Antiklimaks terjadi di Stadion Old Trafford, Manchester, Inggris. Dalam laga panas derbi barat laut Inggris yang penuh rivalitas, Manchester United dan Liverpool bermain imbang tanpa satu gol pun. Pada Minggu sore waktu Manchester, petugas medis yang masuk ke lapangan lebih sering tertangkap kamera daripada peluang emas kedua klub tersukses di Inggris itu.
Duel menjanjikan berubah menjadi laga membosankan. Begitulah derbi pada Minggu (24/2/2019) malam WIB di Stadion Old Trafford. Derbi ini hanya menyajikan masing-masing empat tendangan selama 90 menit pertandingan dengan hasil akhir 0-0. Hasil itu adalah pertama kalinya laga tanpa gol di ”Teater Impian” sejak pertemuan pada 28 tahun silam.
Bukan kiper Liverpool, Alisson Becker, ataupun kiper MU, David De Gea, yang sibuk sore itu, melainkan tim medis. Mereka bekerja keras masuk-keluar lapangan akibat cedera pemain kedua klub, mayoritas pemain MU.
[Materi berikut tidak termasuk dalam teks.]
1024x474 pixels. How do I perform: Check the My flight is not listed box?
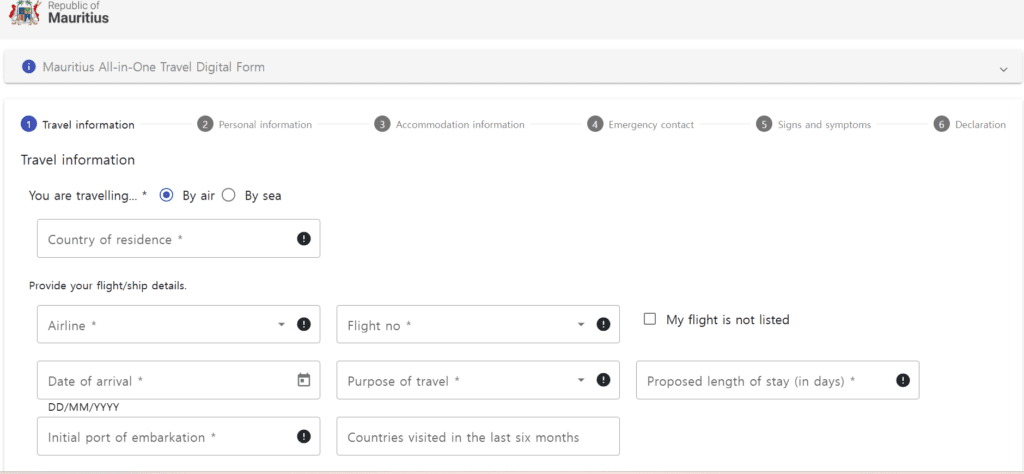(x=650, y=319)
Pada babak pertama, empat pemain harus ditandu ke luar lapangan dan tidak bisa melanjutkan pertandingan. Mereka adalah penggawa ”Setan Merah”, Ander Herrera, Juan Mata, dan Jesse Lingard, serta satu penyerang, Roberto Firmino.
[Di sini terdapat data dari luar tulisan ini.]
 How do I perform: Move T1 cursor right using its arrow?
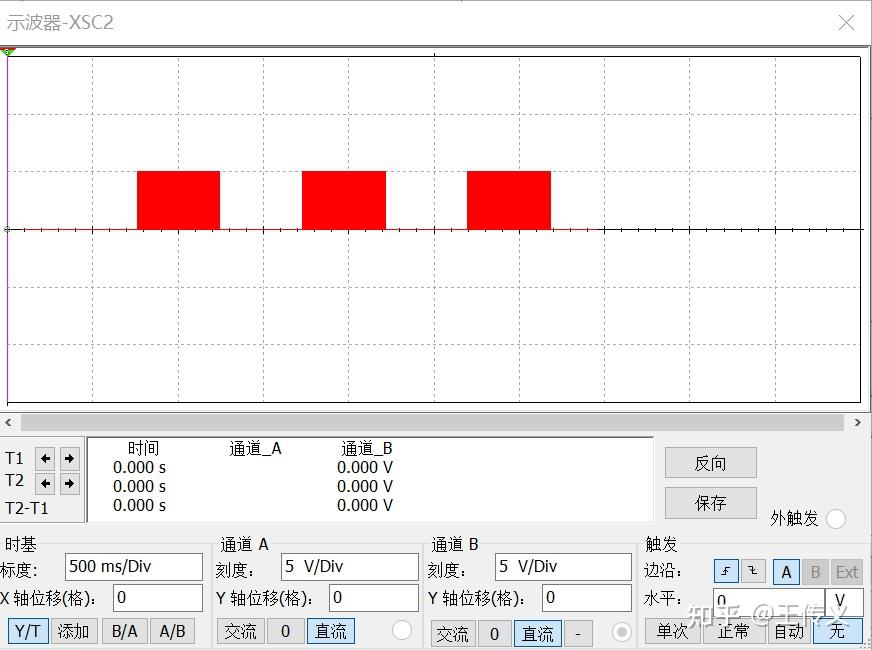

Herrera menjadi pemain pertama yang digantikan setelah 20 menit. Dia terlihat memegangi bagian hamstring. Empat menit berselang, giliran Mata mendapat perawatan tim medis setelah berduel dengan James Milner. Mata harus digantikan Lingard.
Mirisnya, 15 menit setelah masuk lapangan, Lingard terpaksa digantikan lagi karena cedera juga. Tiga slot pergantian MU pun habis pada babak pertama. Sementara itu, Liverpool harus mengganti Firmino pada menit ke-31 dengan Daniel Sturridge akibat cedera engkel.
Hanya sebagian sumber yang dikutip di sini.